Tree resource conservation and even expansion is a strategic issue in less-forested countries, where Trees outside forests - growing in rural or urban areas, in orchards, gardens, savannah or agroforestry parklands, as shade trees or permanent crops - constitute a genuine and essential source of the wood and non-wood products crucial for people's day-to-day needs. While their contribution to local economies is significant, their contribution to the conservation of biodiversity is inestimable.
Trees outside forests have a similar social impact in countries with abundant forest resources, though it may not seem so, and the economic necessity for this resource may, at first sight, appear less urgent, but the environmental need is clearly just as crucial. There may be no present concern over their disappearance, but the degradation of off-forest tree systems is often irreversible and there is a clear risk of ecosystem deterioration.
Well-forested or not, all countries face the same constraints regarding the management of Trees outside forests. Despite land insecurity and unfavourable economic guidelines, rural and urban communities attempt to maintain and preserve these tree systems, calling on skills and practices handed down from one generation to the next. As for the institutions, many working under difficult material and financial circumstances, there is a need to take a fresh look at certain legal contradictions, confront the drastic rules of the international market-place, and try to reconcile local strategies with policies of more general interest.
Generally speaking, the integrated development and sustainable forest and non-forest land management sectors have not paid enough attention to non-forest tree resources, whether rural or urban. Nonetheless, if we look at the environmental and development record, the topic gradually and increasingly appears on the agenda of scientific, economic and policy debates. The apparent climate degradation that took place in the 1970s provoked a rush of aid to countries hit by drought and desertification. This was followed in the 1980s by a wealth of agroforestry research that acknowledged the major role of trees in rural development and soil fertility. Environment, sustainable development and biological diversity were high on the agenda of the 1992 United Nations Conference on Environment and Development (UNCED). During the 1980s and 1990s, interest mounted in non-wood forest products. Trees, especially trees growing outside forests, began to be viewed in terms of their contribution to social well-being and to the environment. Policymakers and planners gradually evolved and converged in their thinking to acknowledge the promise of this resource, in all its myriad forms, as a key to multisector, sustainable development.

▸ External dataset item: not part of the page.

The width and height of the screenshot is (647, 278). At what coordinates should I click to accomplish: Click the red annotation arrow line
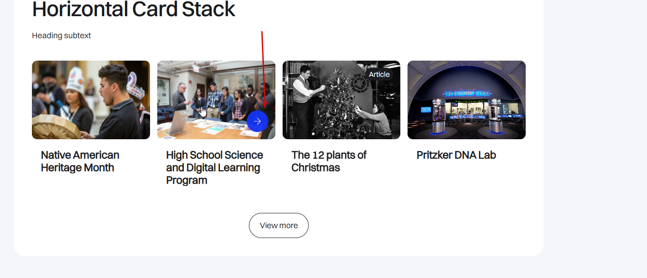coord(263,67)
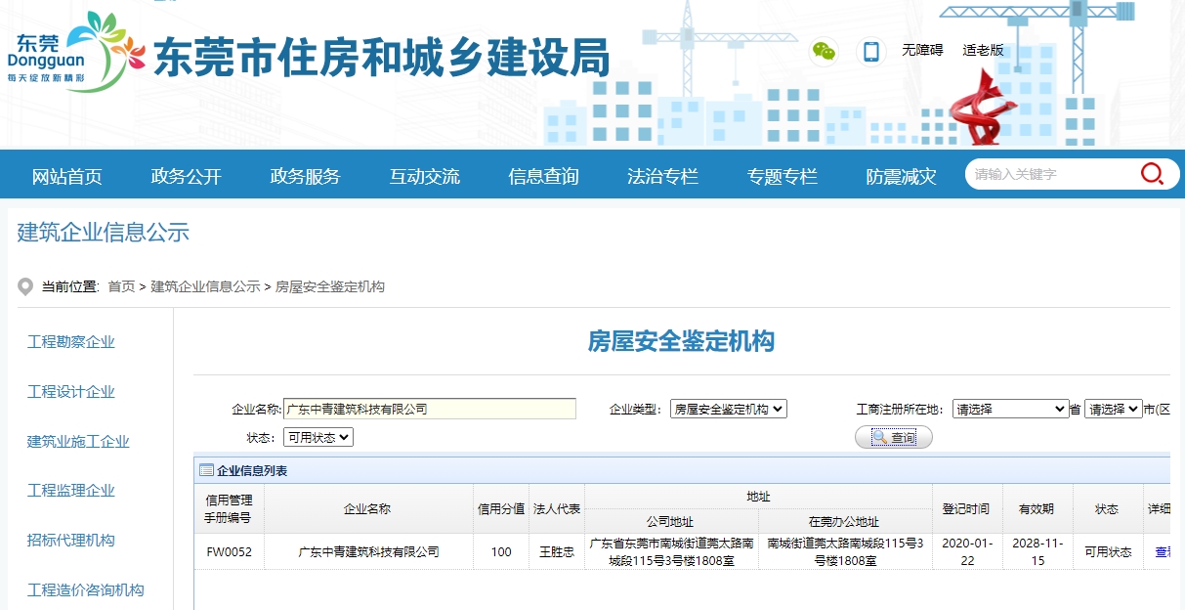
Task: Open the province 请选择 dropdown
Action: [x=1010, y=410]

And yet, while the wide-ranging uses and services of these resources are increasingly well-known, hard numerical data and information are still lacking worldwide. Deforestation has been mapped and quantified, but we know very little about the fate of land formerly under forest, and the parallel changes in tree cover in fields and towns. What we do know about Trees outside forests comes mostly from local studies, so that our knowledge is quite diffuse, and much of it remains untapped, lodged in the local lore of rural societies.

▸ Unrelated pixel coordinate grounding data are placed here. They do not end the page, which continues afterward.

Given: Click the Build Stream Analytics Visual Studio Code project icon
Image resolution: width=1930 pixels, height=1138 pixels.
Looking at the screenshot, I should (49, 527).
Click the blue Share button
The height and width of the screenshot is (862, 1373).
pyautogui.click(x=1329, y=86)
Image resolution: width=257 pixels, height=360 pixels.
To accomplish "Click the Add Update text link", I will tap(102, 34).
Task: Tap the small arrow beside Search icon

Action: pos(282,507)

What is needed, then, is an overall grasp of the socioeconomic and environmental implications of these resources at every level, a better understanding of what influences their expansion or regression, identification of the institutional underpinnings, a closer look at the relevant practices and underlying knowledge, and a thorough review of resource assessment experiences in the sector.
Definition, importance and scope of the concept
There is no direct definition of 'trees outside forests' (a neologism coined in 1995). The concept is defined by FAO by default in terms of the forest, as follows trees growing outside the forest and not belonging to the category of forests, forest lands, or other wooded land. According to this definition, Trees outside forests are located on "other land", such as agricultural land, built-up areas such as settlements and infrastructure, and bare land (dunes, former mining areas, etc.). Ambiguities can easily arise, because the boundary between what is and is not forest can be quite blurred, and also because there is more than one definition of the word 'forest'.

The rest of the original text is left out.